Uber Writes A Data Store To Save 6 Million

TL;DR

Uber migrated payment transaction data from Dynamo DB and blob storage into an immutable long-term store called Ledger store, targeting both cost savings and stronger integrity guarantees.

Briefing Cornell Notes

Briefing

Uber built a purpose-built long-term data store, Ledger store, to take over payment transaction storage from Dynamo DB and blob storage—cutting annual maintenance costs by an estimated $6 million while migrating roughly 1 trillion records. The shift matters because it targets one of the hardest problems in fintech-scale systems: keeping financial transaction data both complete and correct over time, across many access patterns, without letting storage costs and operational complexity spiral.

Before Ledger store, Dynamo DB handled only “hot” payment data up to about 12 weeks old, while older data lived in an in-house blob service. Rising storage costs pushed Uber to reduce Dynamo DB usage, and the new architecture extends that cost-control strategy into a dedicated system designed for financial integrity. Ledger store is described as immutable storage that provides verifiable completeness and correctness guarantees—treating ledgers as the source of truth for financial events and data movement.

The core engineering challenge is indexing at massive scale. Uber needs to look up ledgers via many access patterns, which drives “trillions of indexes” over “hundreds of billions of ledgers.” Ledger store therefore relies on strongly consistent indexing, supported by a two-phase commit approach: it persists an intent in the index first, then writes the record, and finally asynchronously commits or rolls back depending on success. The transcript also emphasizes the operational reality of managing those indexes over time, including index life cycle management—automated reindexing when index definitions change. That process creates a new index, backfills data, validates, swaps to the new index, and deletes the old one.

Cost and performance improvements are paired with migration safety. Uber used “shadow validation” by double-writing payment data to both Dynamo DB and Ledger store, then comparing read results to confirm a near one-to-one surface before fully switching. For the migration itself, the team used shallow and offline validation, plus historical data validation and an incremental backfill job running in Apache Spark. The backfill load reportedly reached about 10x normal production load and took around three months.

To reduce risk during rollout, Uber took a conservative deployment strategy with a fallback path: if data wasn’t found in Ledger store, systems could fetch it from Dynamo DB. The migration reportedly completed without downtime or outages. Overall savings were estimated at more than $6 million per year, attributed to reduced reliance on Dynamo DB and blob storage and the simplified long-term storage architecture—enough, in the transcript’s framing, to fund roughly a handful of additional engineers.

The discussion around why build instead of buy centers on the mismatch between generic distributed databases and the specific requirements of immutable financial ledgers, verifiable integrity, and strongly consistent indexing at Uber’s scale. Even with skepticism about reinventing storage, the transcript repeatedly returns to the same point: when data volume, correctness requirements, and indexing demands reach extreme levels, bespoke engineering can become the only way to meet both integrity and cost targets.
───
Given task:
According to the article on Uber's Ledger store, how long did the backfill take?
───
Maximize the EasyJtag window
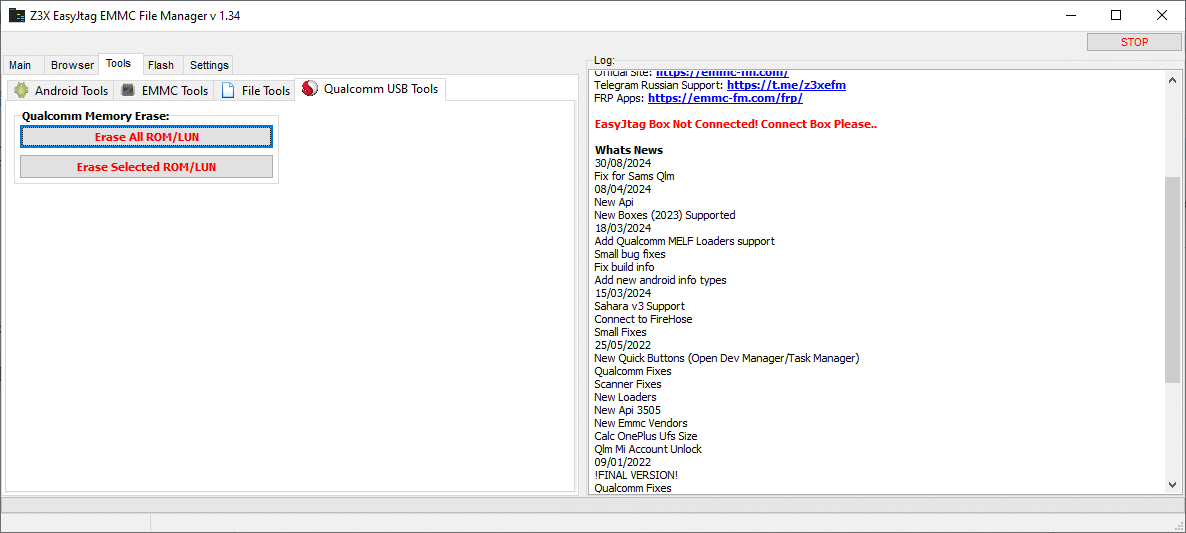Viewport: 1186px width, 533px height. click(1116, 15)
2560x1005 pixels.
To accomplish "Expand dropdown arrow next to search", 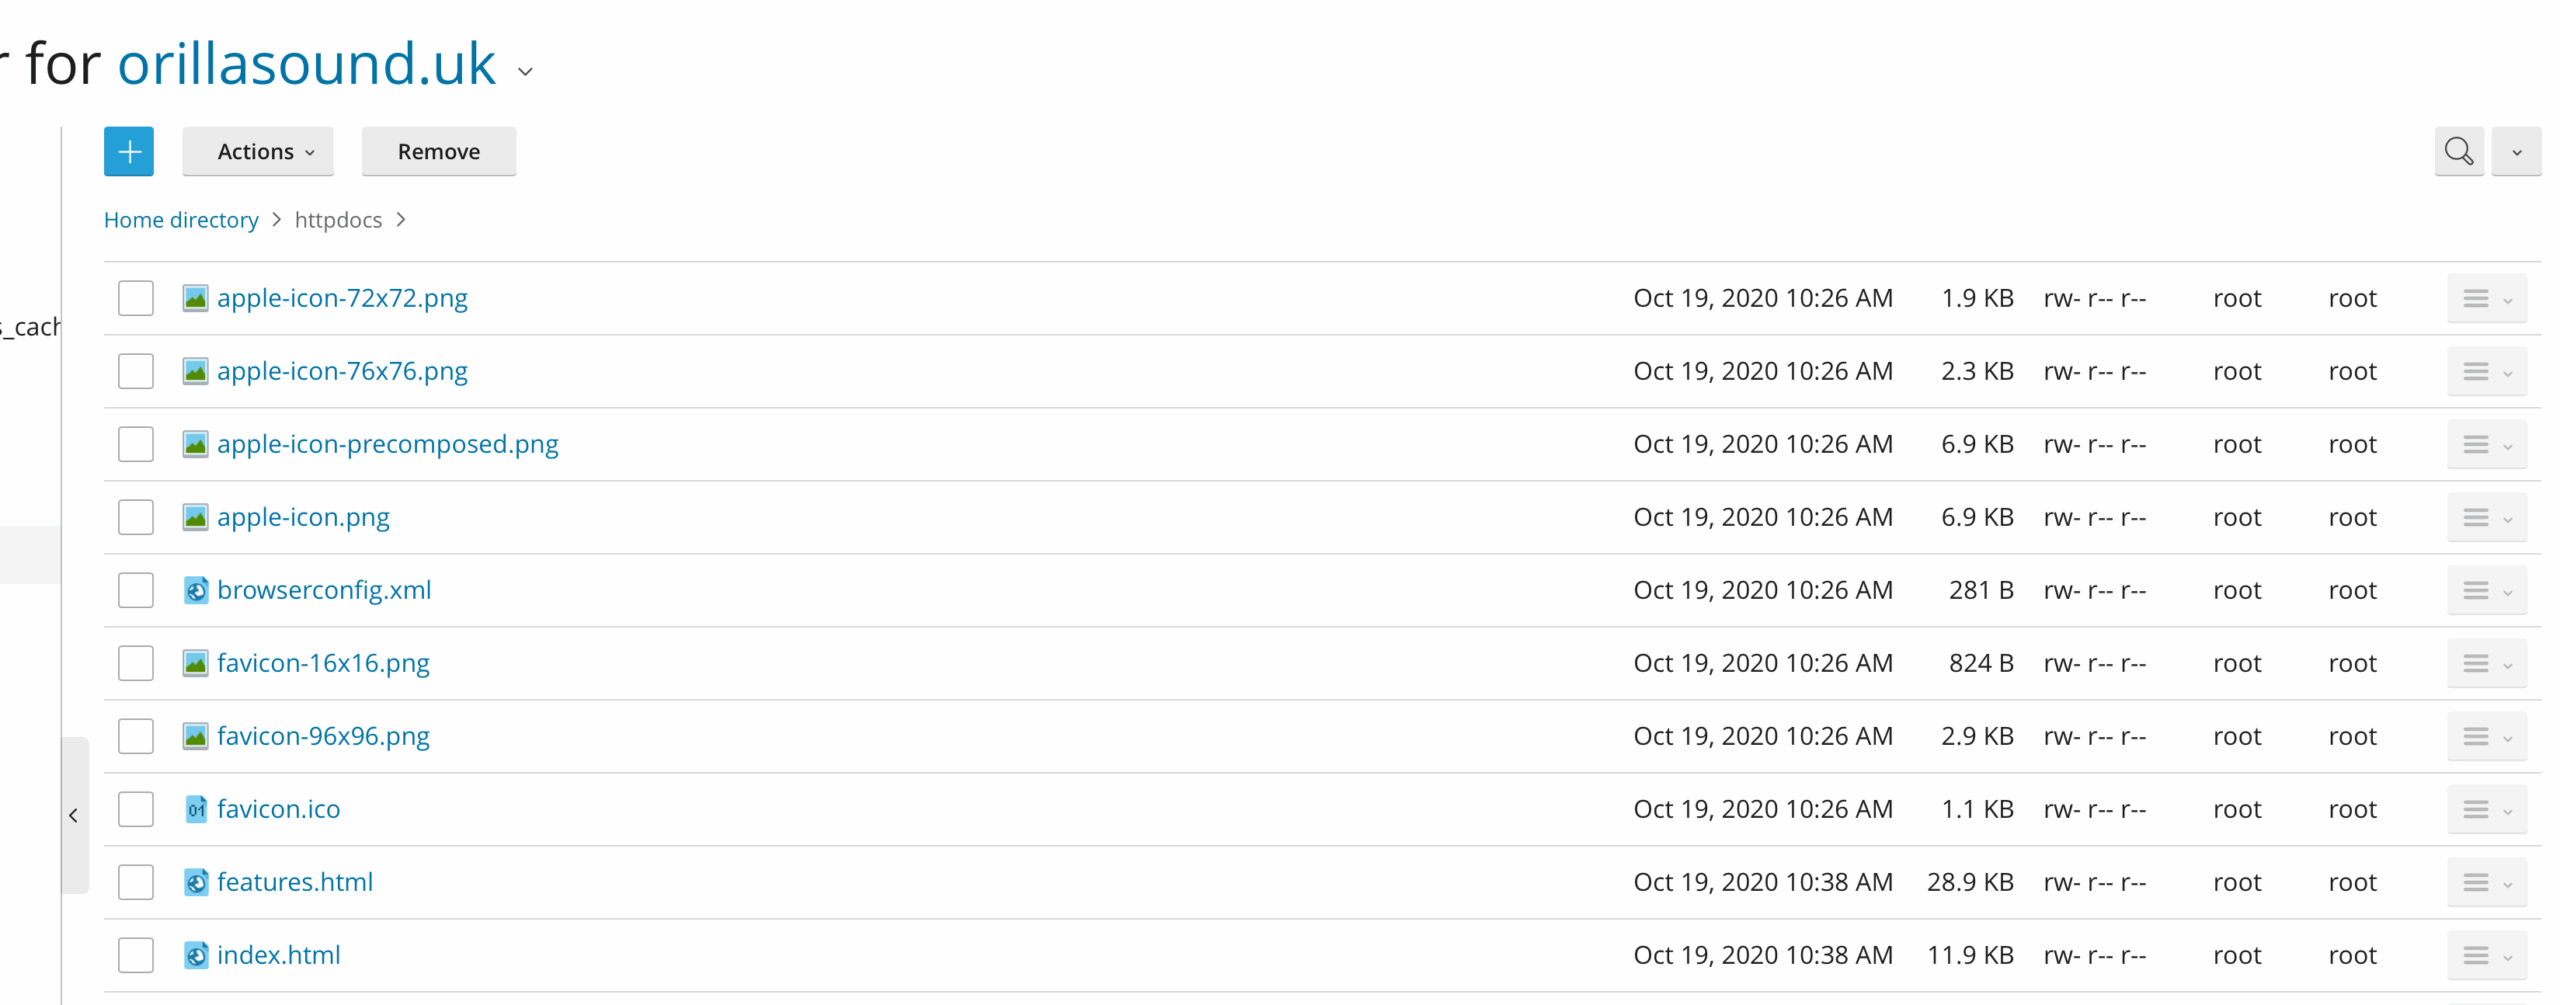I will tap(2517, 152).
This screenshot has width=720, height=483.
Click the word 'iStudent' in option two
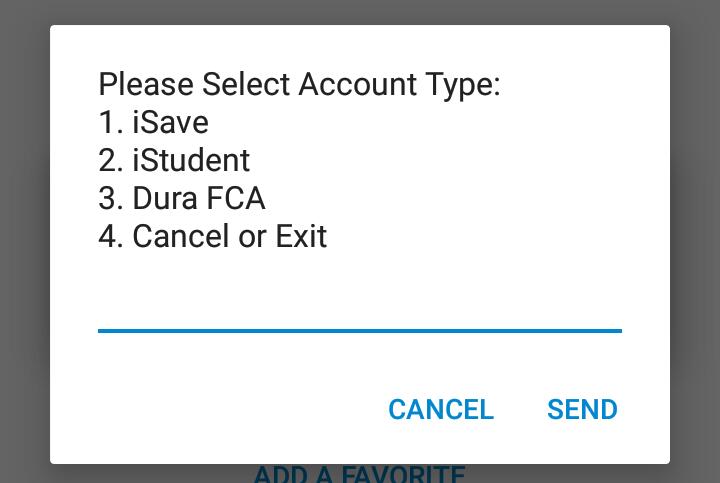(x=191, y=160)
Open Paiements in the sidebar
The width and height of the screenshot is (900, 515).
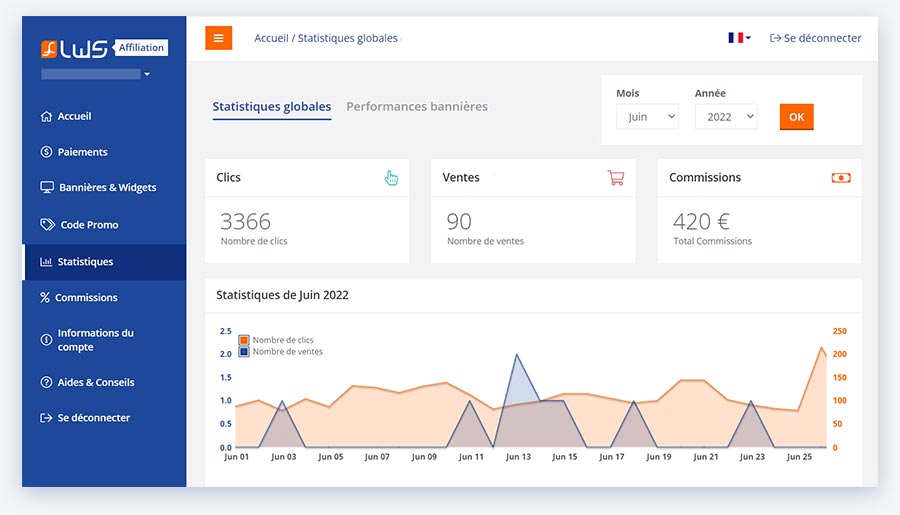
───
Finished answer:
Around three months.